◆ Exercise brief: Put the stretch of the items below that opens with the line containing "Screen dimensions: 1920x1140" and closes with the line containing "Action: point(1524,559)" into a Markdown table with the columns Row and Line, numbering each line and skipping blank ones. Leave the pictures out of the table.

[Start of Supplied material]

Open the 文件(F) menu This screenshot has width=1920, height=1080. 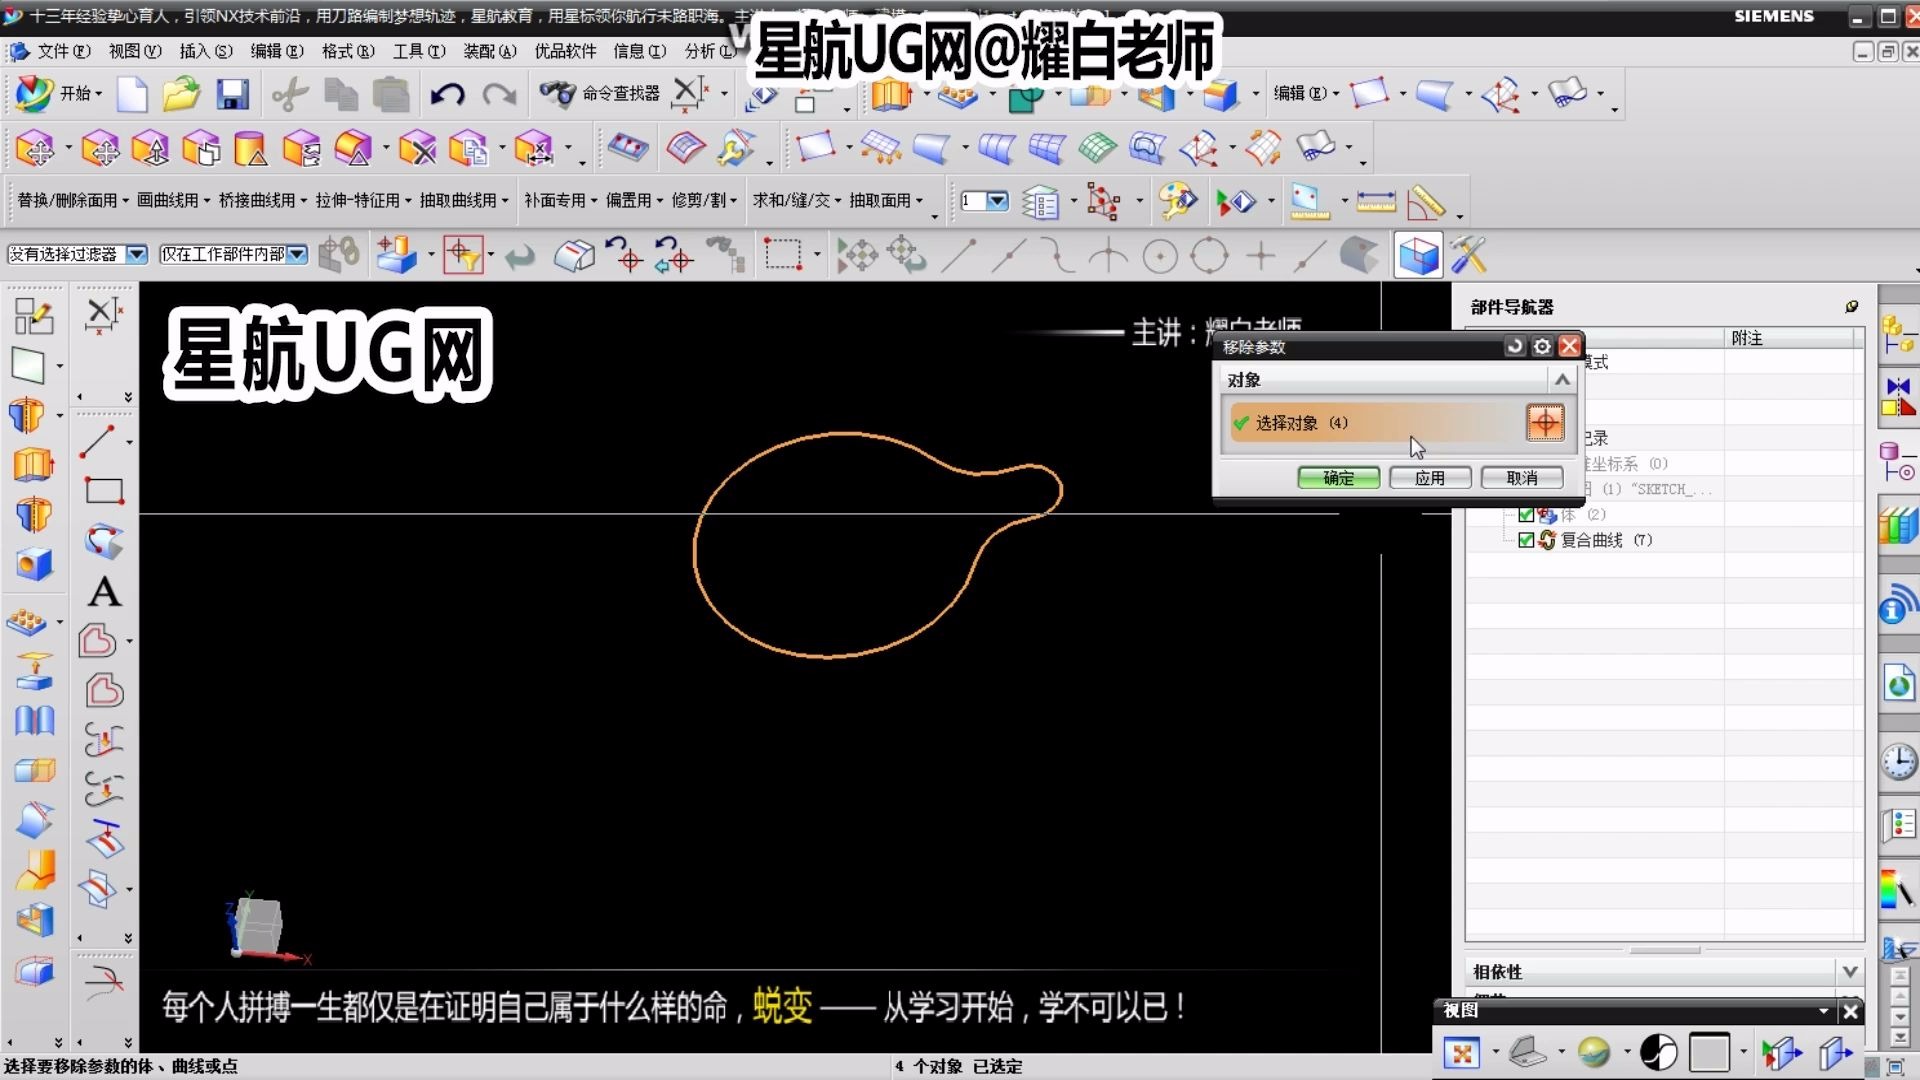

[End of Supplied material]
[Start of Supplied material]

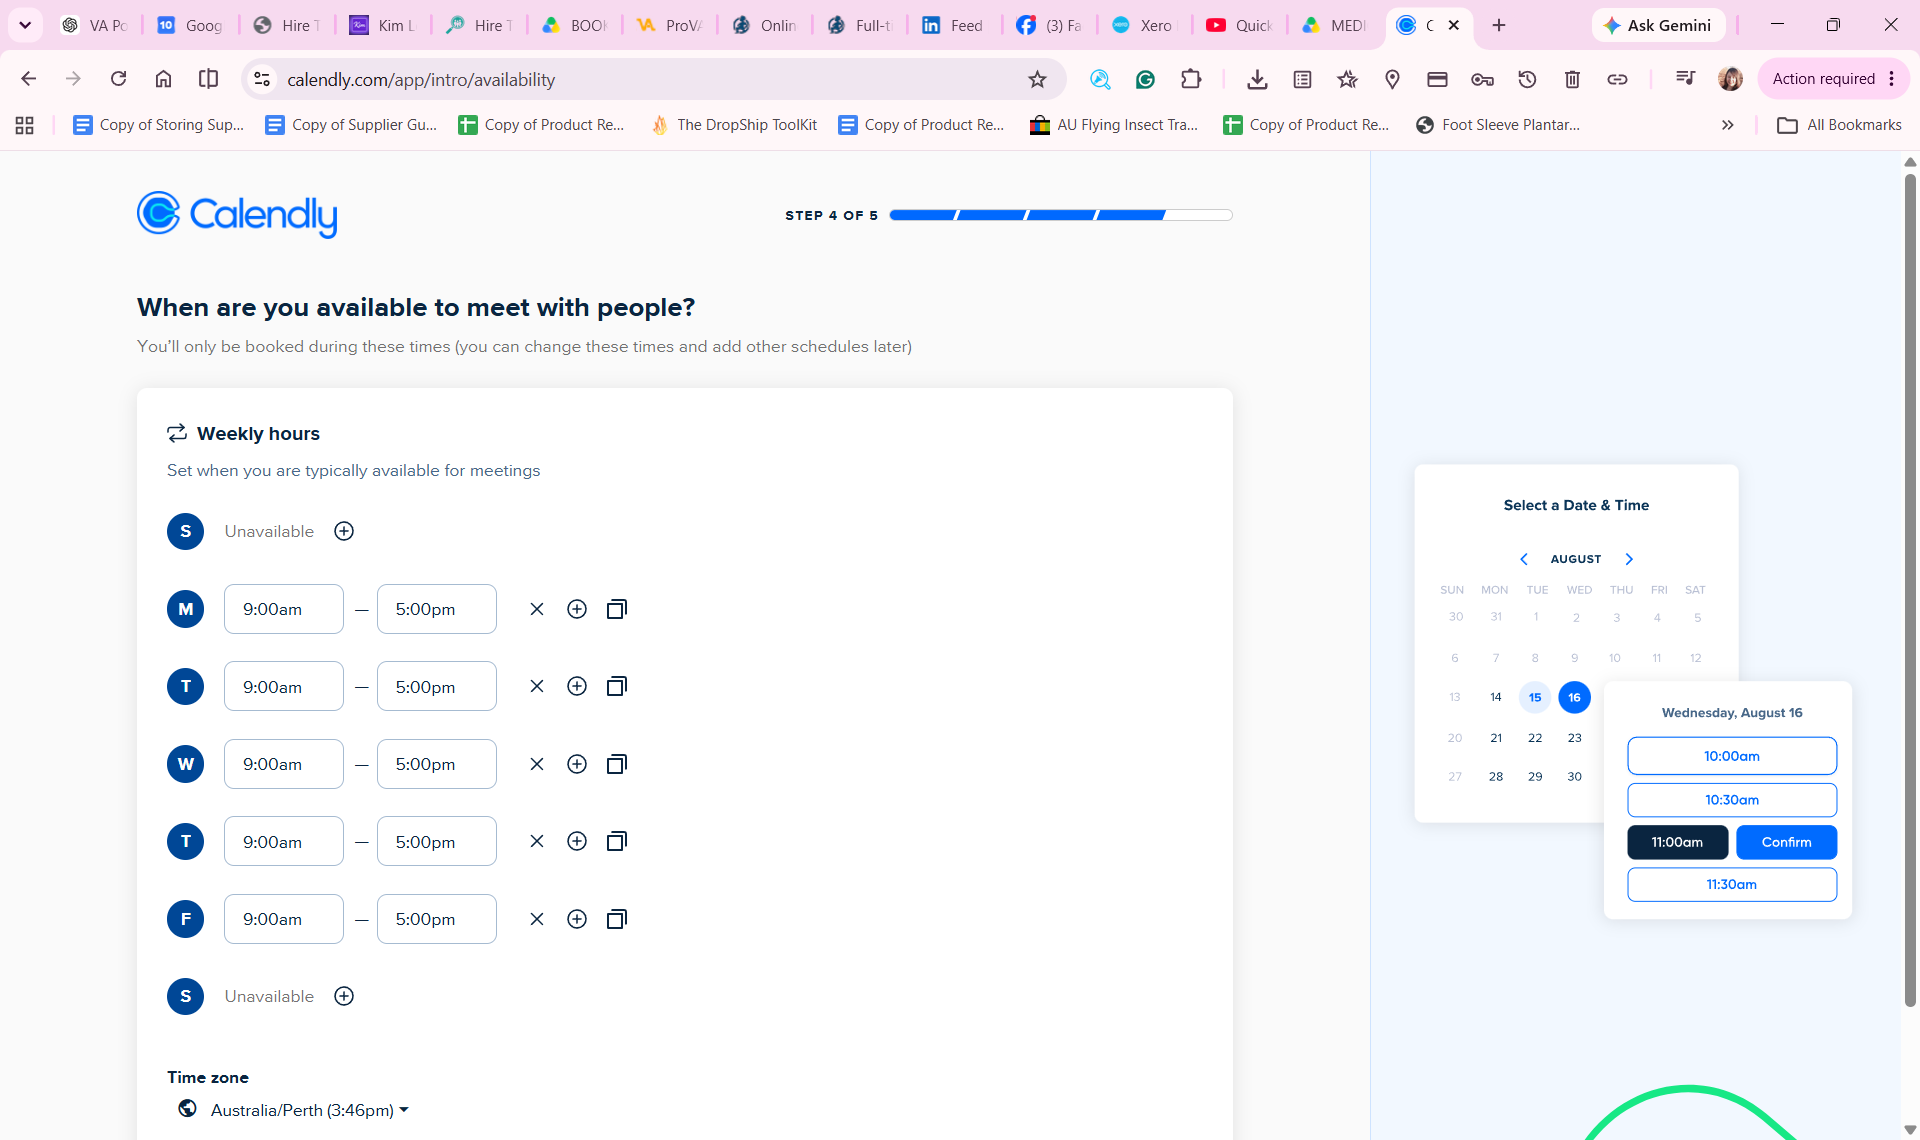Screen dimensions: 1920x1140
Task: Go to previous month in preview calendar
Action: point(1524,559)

[End of Supplied material]
[Start of Supplied material]

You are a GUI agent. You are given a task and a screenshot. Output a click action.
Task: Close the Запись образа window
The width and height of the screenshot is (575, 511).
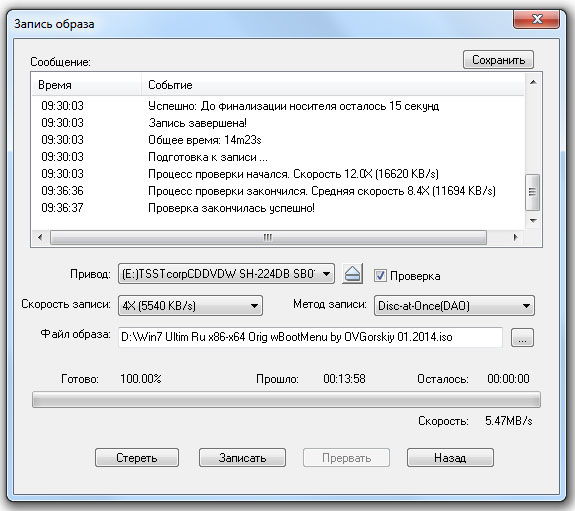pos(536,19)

[End of Supplied material]

◆ Result below:
| Row | Line |
|---|---|
| 1 | Screen dimensions: 1920x1140 |
| 2 | Task: Go to previous month in preview calendar |
| 3 | Action: point(1524,559) |